Finally understanding what it means to "die to self"

christianity, testimony

I think that in the back of my mind, I always knew the definition of “dying to self”. We hear it all the time. My absolute favorite scripture (as seen in the heading of my blog) talks about it. Here’s Mark 8:35-38:

35″For whoever wishes to save his life will lose it, but whoever loses his life for My sake and the gospel’s will save it.
36″For what does it profit a man to gain the whole world, and forfeit his soul?
37″For what will a man give in exchange for his soul?
38″For whoever is ashamed of Me and My words in this adulterous and sinful generation, the Son of Man will also be ashamed of him when He comes in the glory of His Father with the holy angels.”

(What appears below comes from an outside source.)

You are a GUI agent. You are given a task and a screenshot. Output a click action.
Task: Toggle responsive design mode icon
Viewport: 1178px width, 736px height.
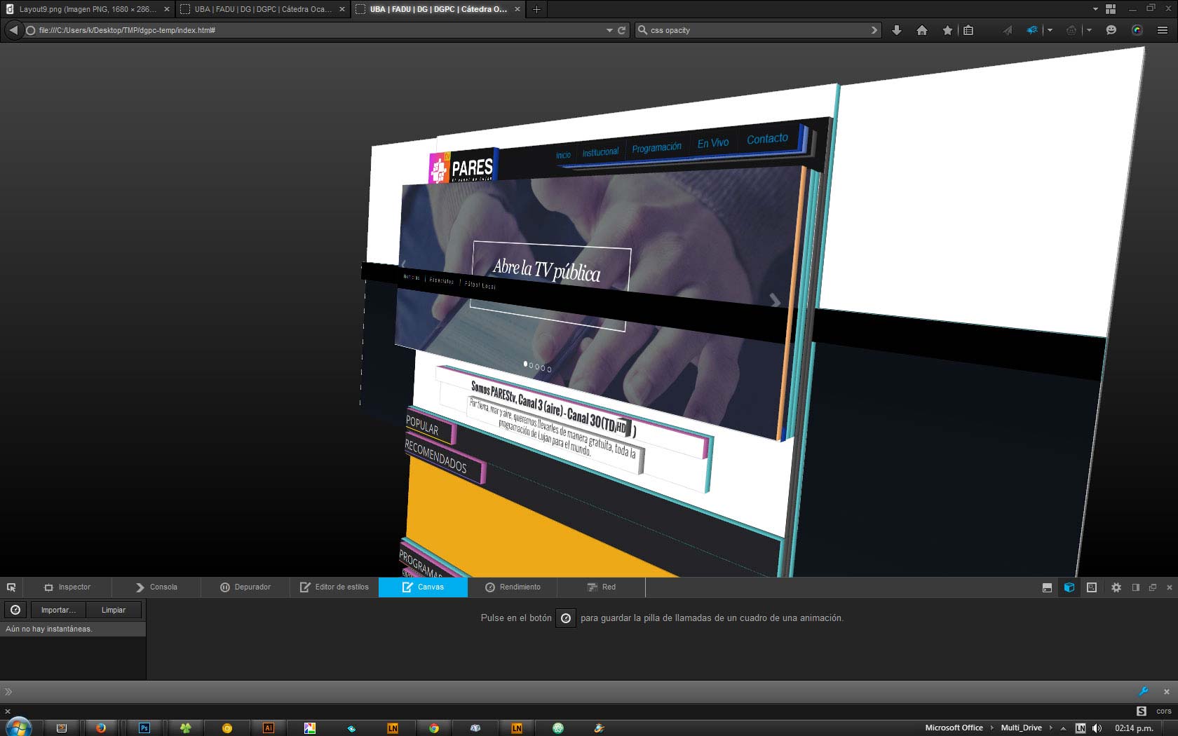coord(1092,587)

A few weekends ago, I asked the middle school girls of a discipleship-now weekend what “losing your life” means. To die to self, deny yourself. We read this passage and they were stumped. I proceeded with this explanation: Before we know Christ, we have a set way that we talk, act, look, etc. We roll with who we roll with, and we act how we want to act. But when we come to Christ, we change all that. We start acting like Christ, and this permeates every part of us. So we are denying our old lives and “dieing” to it. That is why baptism is such a great symbol for us… it symbolizes that not only have our sins of that old life been washed away, but our life itself is renewed, thus our “rebirth”. It makes sense…it’s pretty simple.


I’m going to tell you about the life I died to and why this is so real for me.

Growing up, I dealt with a lot of crap. Life wasn’t easy for me at all (and it’s never gotten much easier). Now I know that most feel the same way as me, but I’m going to explain myself. I grew up in a very secular house; love, especially the unconditional love of Christ, was not present at all. My parents got married because they got pregnant with me. Living in the hood, I got picked on all the time at school. I was beat up every day until I finally fought back. There was a lot of anger harbored in me for quite some time (and still even harbored, I’ll get to that).

Even though I accepted Jesus into my heart, my culture still was a part of me. I grew up in a place where if someone so much looked at you the wrong way, you were expected to fight. And I did. When someone said something that displeased you, you would have to go off on them and curse them out. It was the only socially accpetable way. So the first 17 years of my life, that is how I dealt with things. My senior year of high school, I dramatically changed. I realized that it wasn’t profitable for the kingdom of God. And now that I go to a Christian school, I am better at keeping my cool. It’s weird to think about how different I am from my old self…and I think that people who knew me growing up would agree.

Lately, I’ve seen a bit of my old self, which has sparked this blog post. There was something that happened earlier this week that caused me to behave completely out of my character; I resorted to telling someone off. And every time something has been said to me this week, I have really struggled with not doing the same. I grew up in a culture where this behavior was expected, but I don’t want to be bound by it. “For what does it profit a man to gain the whole world, and forfeit his soul?”